Broadcom, Qualcomm, NXP – fish, chips and globalisation

Acquisitions are expensive in our industry: AOL paid $162b for Time Warner, Dell $67b for EMC, HP $33.6b for Compaq. The semiconductor market is especially full of M&A activity at the moment – just as Qualcomm is eating NXP, Broadcom is trying to eat it, although its latest $130b bid has been rejected. Qualcomm is paying $47b for NXP, making this the second largest ever acquisition in the IT industry and yet you may not know much about either, as they are chip designers making money from other IT manufacturers through OEM contracts. It’s an important win for globalisation and loss for the Netherlands and Europe.
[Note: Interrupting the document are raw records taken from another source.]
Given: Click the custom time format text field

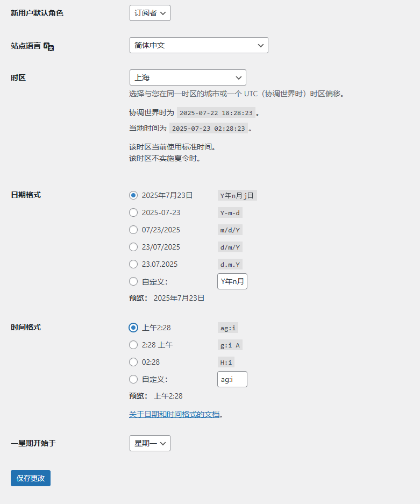Looking at the screenshot, I should pyautogui.click(x=232, y=379).
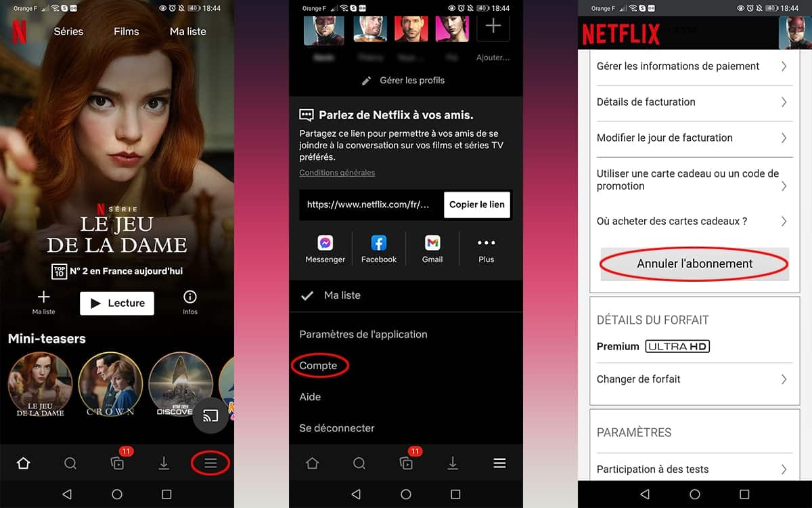Share via the Messenger icon
The height and width of the screenshot is (508, 812).
click(x=325, y=244)
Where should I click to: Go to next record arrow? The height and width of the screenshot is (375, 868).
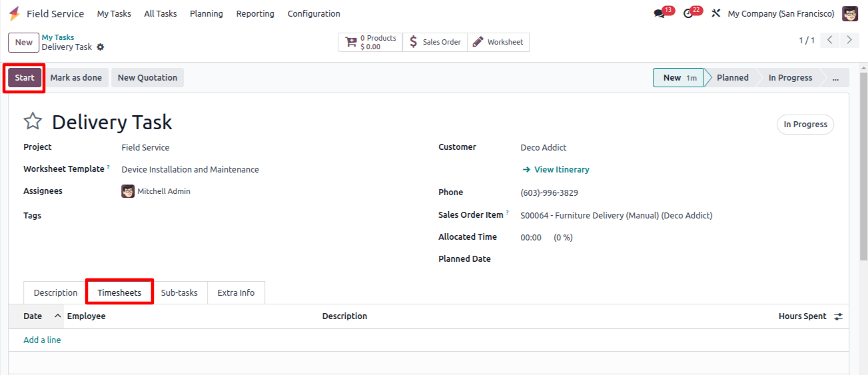pyautogui.click(x=849, y=40)
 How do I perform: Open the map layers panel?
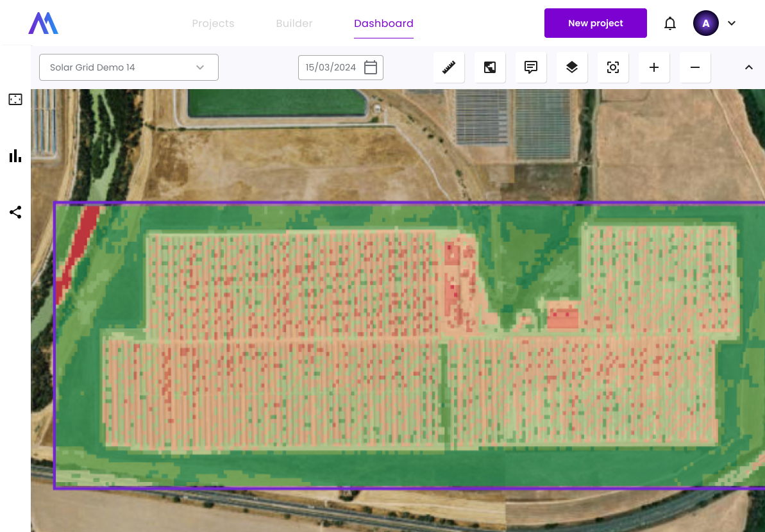click(572, 67)
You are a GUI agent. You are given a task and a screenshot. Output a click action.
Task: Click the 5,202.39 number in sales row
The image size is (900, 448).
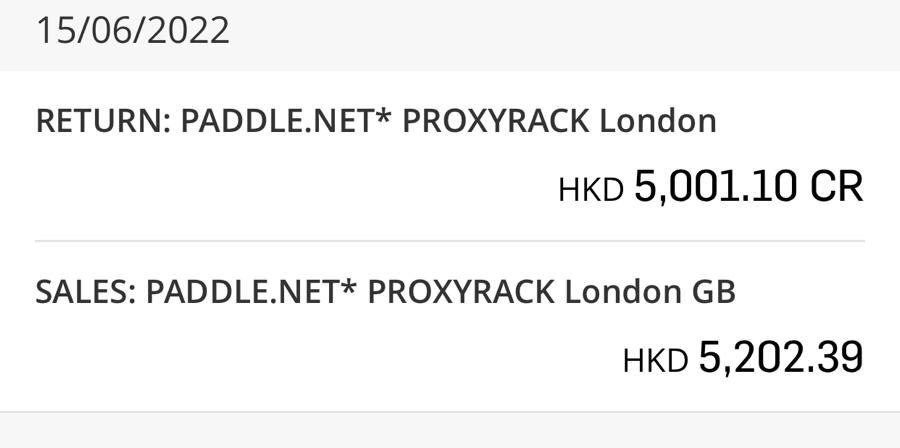click(x=781, y=358)
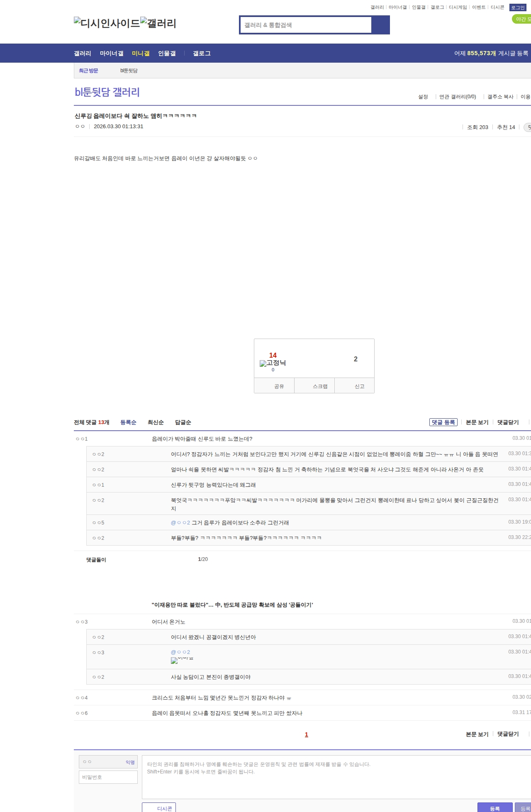Click the 로그인 button at top

click(517, 7)
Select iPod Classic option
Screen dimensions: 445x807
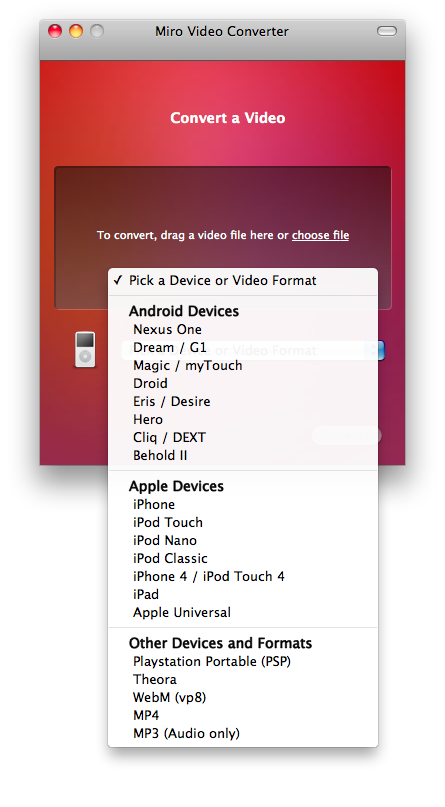pyautogui.click(x=243, y=558)
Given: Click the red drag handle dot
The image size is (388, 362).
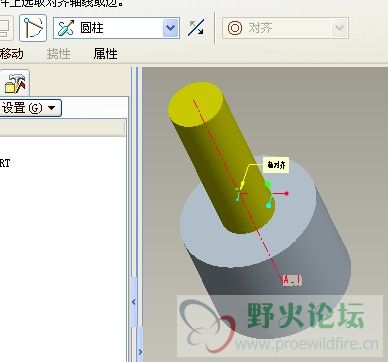Looking at the screenshot, I should click(287, 193).
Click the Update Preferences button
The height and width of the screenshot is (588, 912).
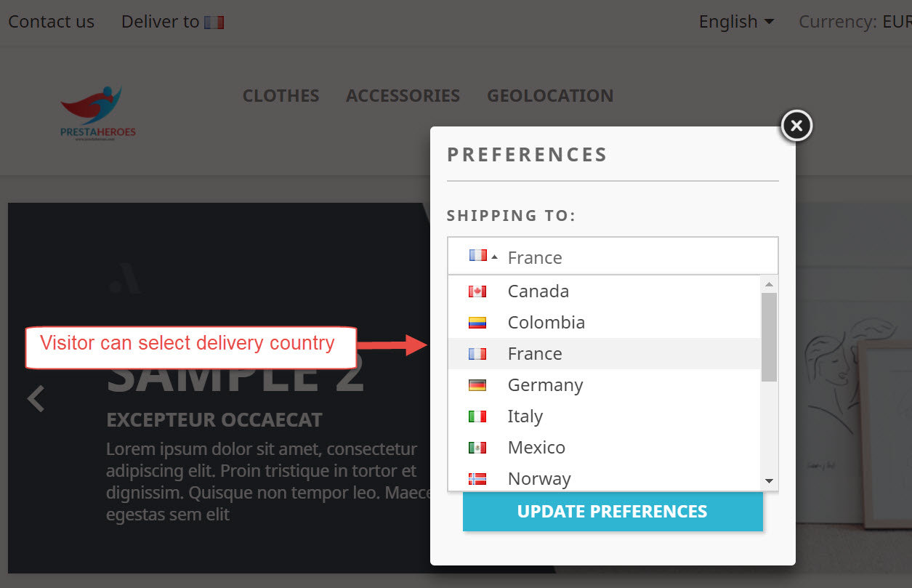pos(612,512)
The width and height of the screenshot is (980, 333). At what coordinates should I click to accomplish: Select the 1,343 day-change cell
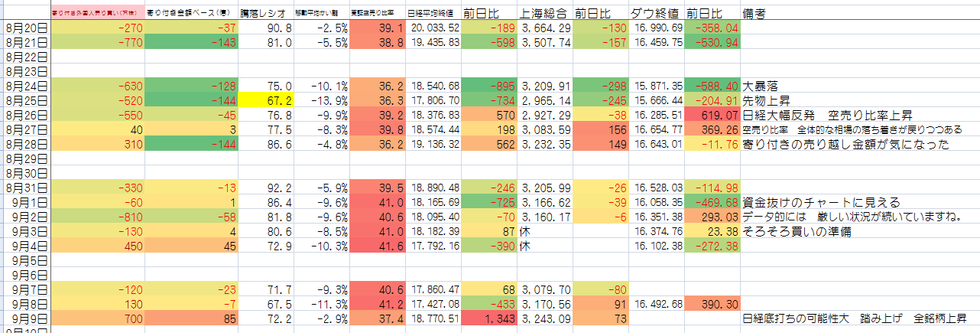(x=489, y=318)
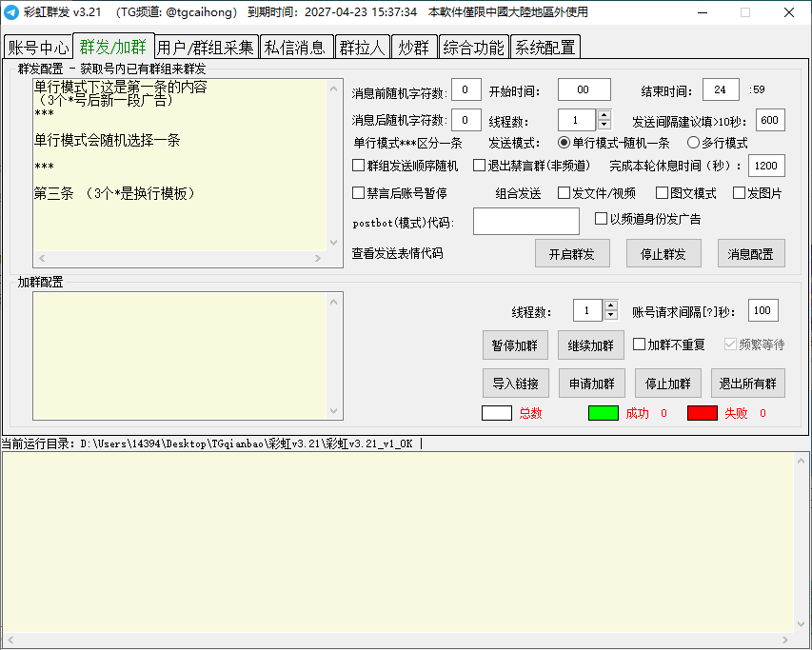Toggle 退出禁言群(非频道) checkbox
812x650 pixels.
480,166
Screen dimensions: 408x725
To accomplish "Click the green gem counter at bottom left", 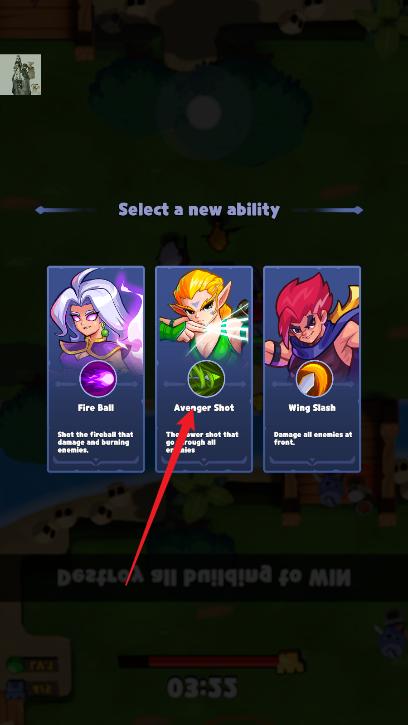I will [32, 666].
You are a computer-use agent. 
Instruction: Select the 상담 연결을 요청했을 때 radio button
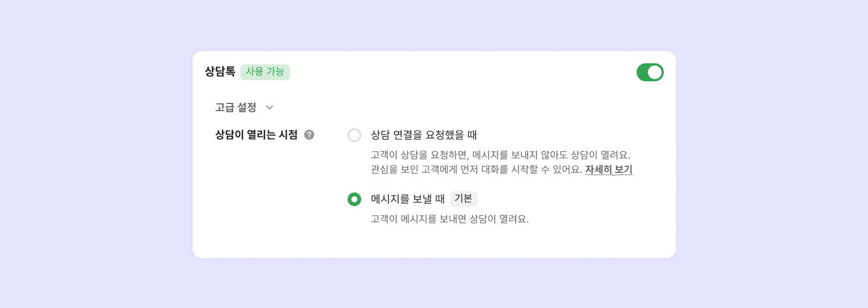354,135
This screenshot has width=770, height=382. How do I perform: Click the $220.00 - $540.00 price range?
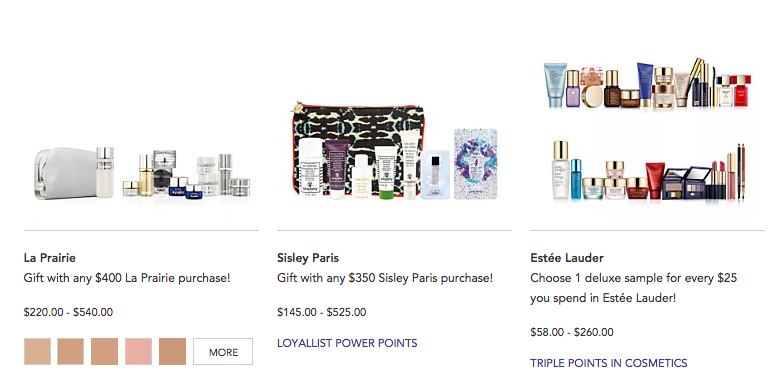click(x=68, y=312)
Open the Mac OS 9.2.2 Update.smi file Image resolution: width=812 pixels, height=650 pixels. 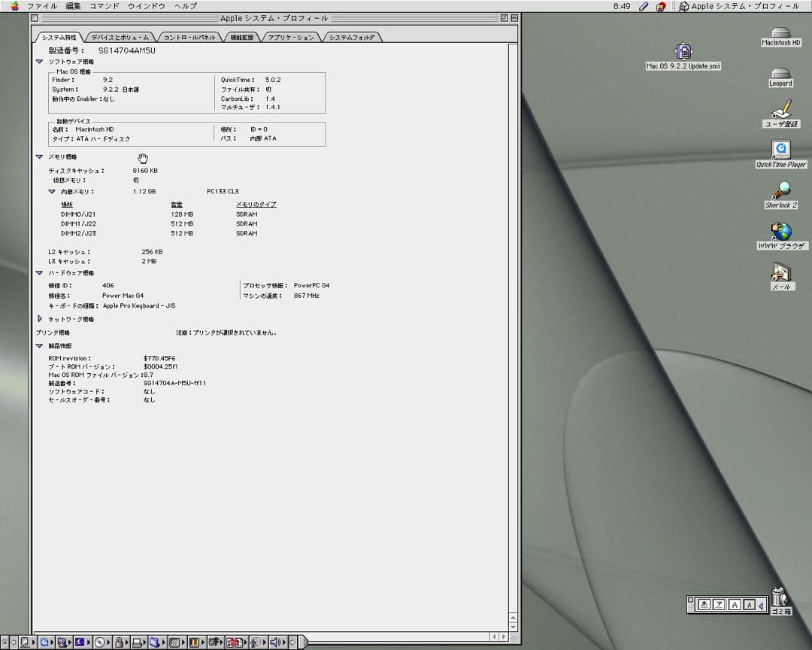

Regional and national regulators need to think about important parts of our market being owned by a single company or a few companies from a single country.

Qualcomm and NXP’s strategies have been similar – creating organic growth from increasing chip demand and buying smaller specialist design and software companies to address new areas and opportunities, although the former has been substantially more successful than the latter. See Figure for quarterly revenues since the beginning of 2003. Qualcomm has undoubtedly been playing in a bigger pond (mostly telecommunications) than NXP (mainly automotive).

Their origins were different, with NXP being born from Philips Semiconductor in 2006. Its largest acquisition was of Freescale Semiconductor for $11.8b in 2015. Qualcomm was an American startup, founded in 1985 by silicon valley academics and quickly developing a specialisation in CDMA processing for telecommunications. They have been different in their manufacturing strategies – Qualcomm has been ‘fabless’, while NXP has its own foundries.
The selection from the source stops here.